'Like you could reach out and touch it:' Man's dashcam captures meteor over Richfield



RICHFIELD -- If you were looking in the northwest sky around 9:15 p.m. on Tuesday, you probably saw an amazing flash of light. It wasn't your eyes playing tricks on you -- it was a really big meteor.

Holy Hill Road, WI 167



For Jeremy Ferch, traveling Holy Hill road in Richfield is part of his normal drive home. But on Tuesday, Jan. 7, he saw something he has never seen before.

"Flash of bright white coming out of the night sky. It was turning different colors, blue and green, and was spinning and heading down," Ferch says.

It was too big to be a plane and far too bright.

"I just watched and at the end of that I was like, 'Wow that was huge,'" Ferch says. "I've never seen an asteroid, meteorite that large."

Meteor seen over Richfield



Ferch caught the spectacle on his car's dashcam -- a meteor flying high, falling low and moving incredibly fast. It was close, Ferch says: "like you could reach out and touch it."

"I would have thought it landed in central Wisconsin, near Sussex or Erin or wherever," he says.

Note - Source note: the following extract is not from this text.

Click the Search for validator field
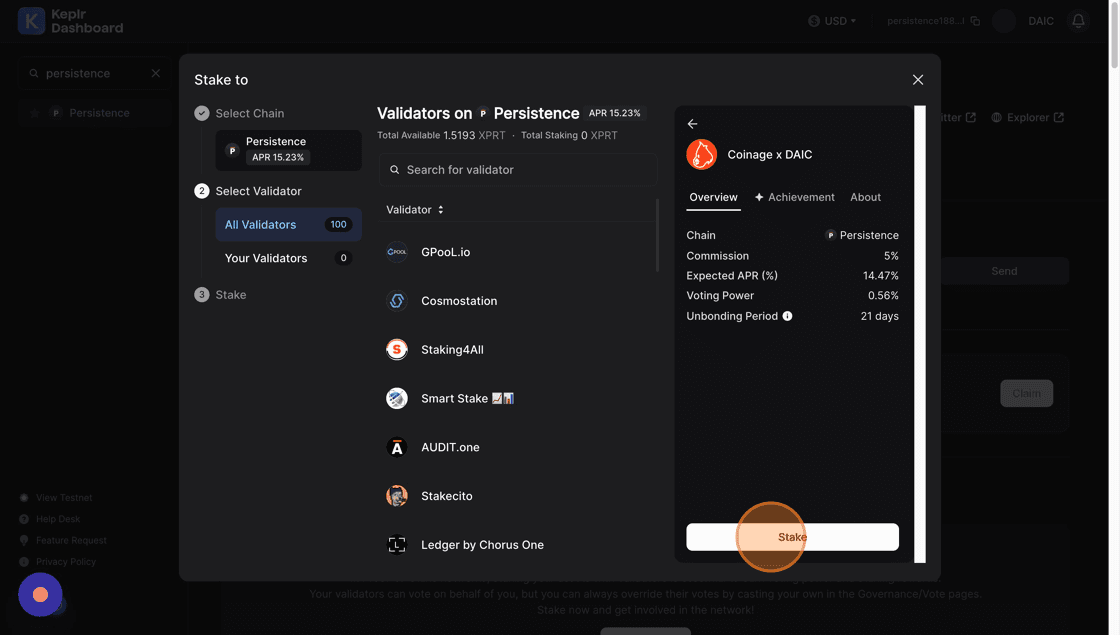1120x635 pixels. coord(518,170)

It didn't land anywhere near Sussex or Erin, it turned out. According to a sighting map hosted by the American Meteor Society, it was seen in the sky over southeastern Minnesota and northern Iowa.

Jeremy Ferch



"If it was (seen) in southern Minnesota, I cannot believe what people in western Wisconsin, or Minnesota, saw because it looked like it was only 10 to 15 miles away," Ferch says.

And wouldn't you know it -- others saw it, too. UW-Madison's Cooperative Institute for Meteorological Satelite Studies' tower saw it fall. The National Weather Service's La Crosse office also got a glimpse.

"It was just kind of like 'Wow' that was just unbelievable to actually see that," says Ferch.

Beauty in the night sky -- if only for a moment.